Omit the images, then print each record below exactly as it reads.

(GIVEN INFORMATION)

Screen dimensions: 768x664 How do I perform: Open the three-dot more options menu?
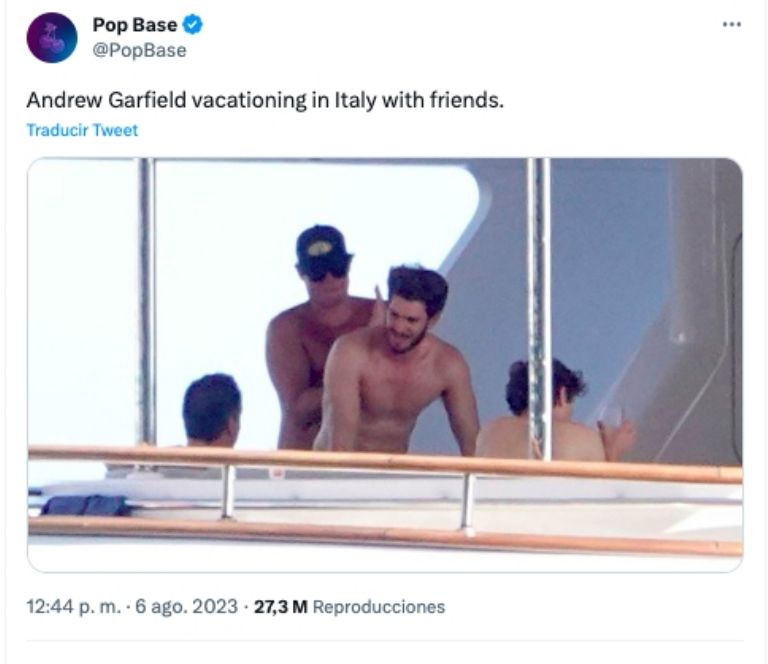pos(732,24)
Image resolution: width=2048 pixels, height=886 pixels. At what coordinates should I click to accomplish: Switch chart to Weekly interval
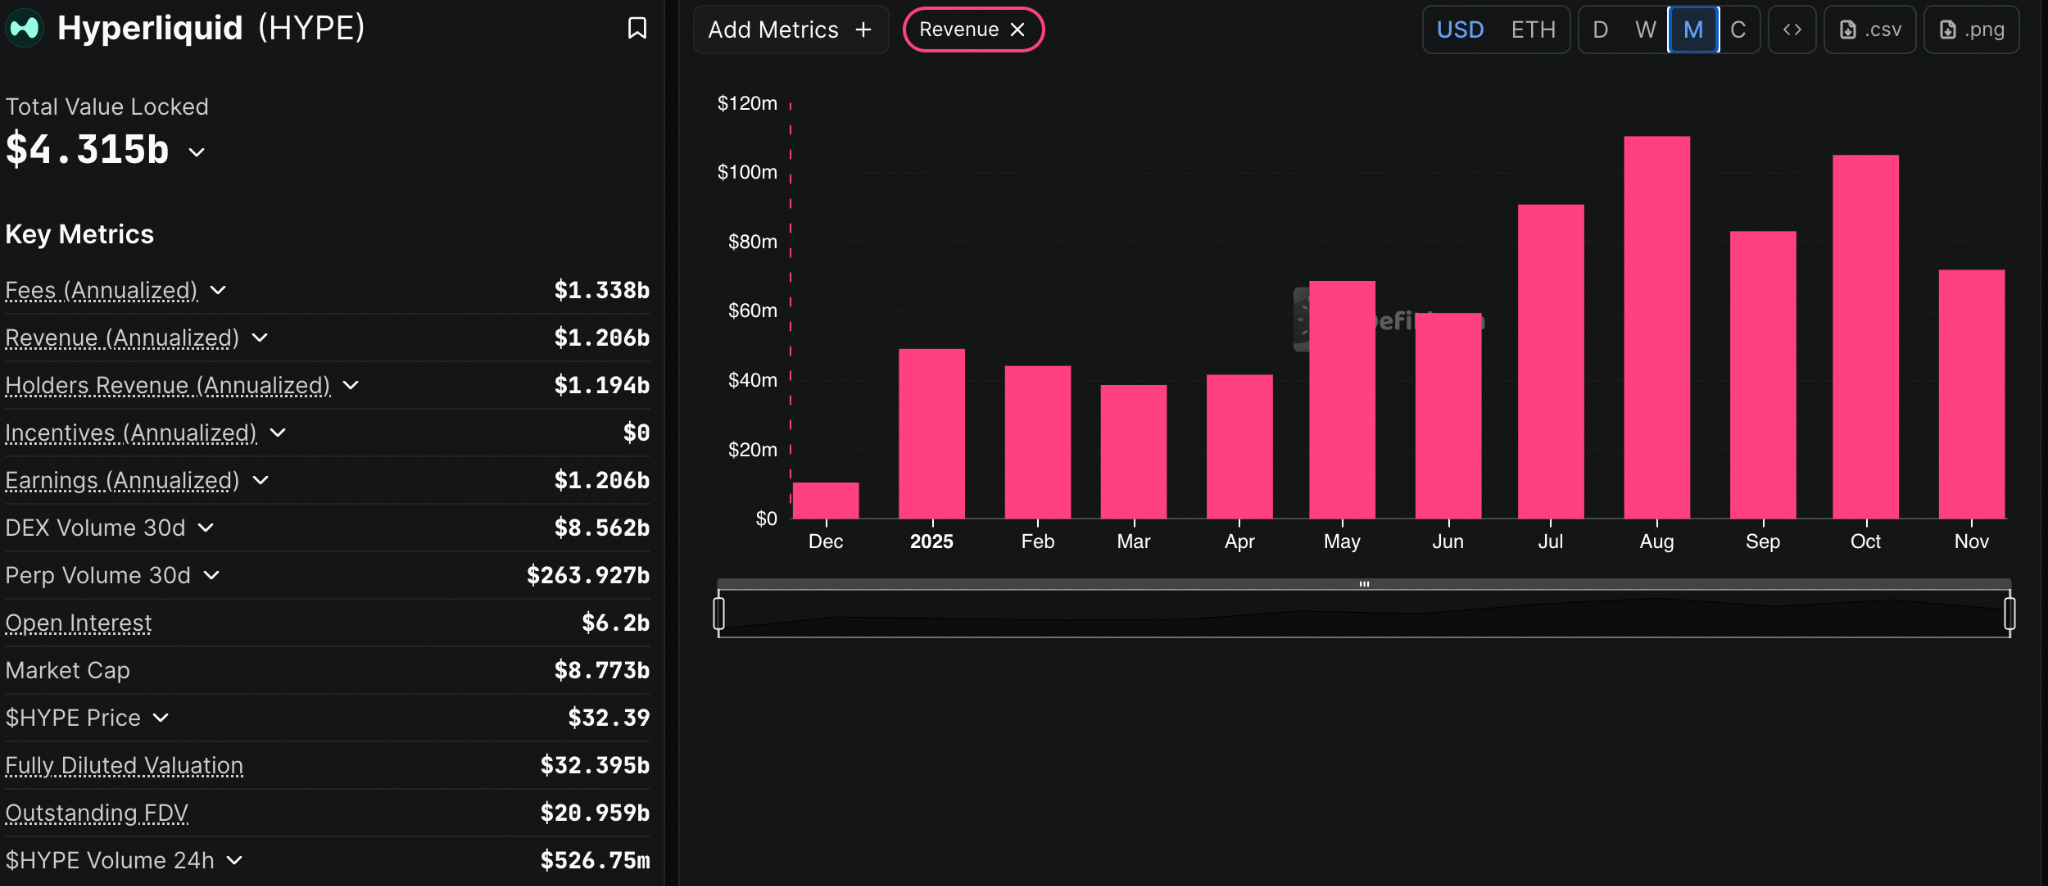click(1646, 30)
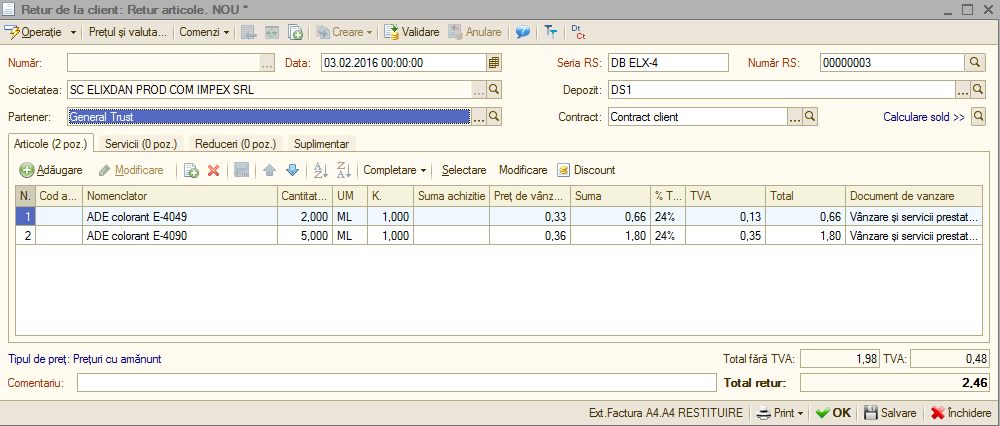Switch to the Servicii (0 poz.) tab
1000x426 pixels.
point(141,143)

(End GIVEN INFORMATION)

**ANSWER FOR THE TASK:**
Screen dimensions: 768x664 How do I perform: Open the three-dot more options menu?
pos(732,24)
Image resolution: width=2048 pixels, height=886 pixels. At what coordinates should I click to accomplish: Switch chart to Weekly interval
click(1646, 30)
Switch to the Servicii (0 poz.) tab
1000x426 pixels.
point(141,143)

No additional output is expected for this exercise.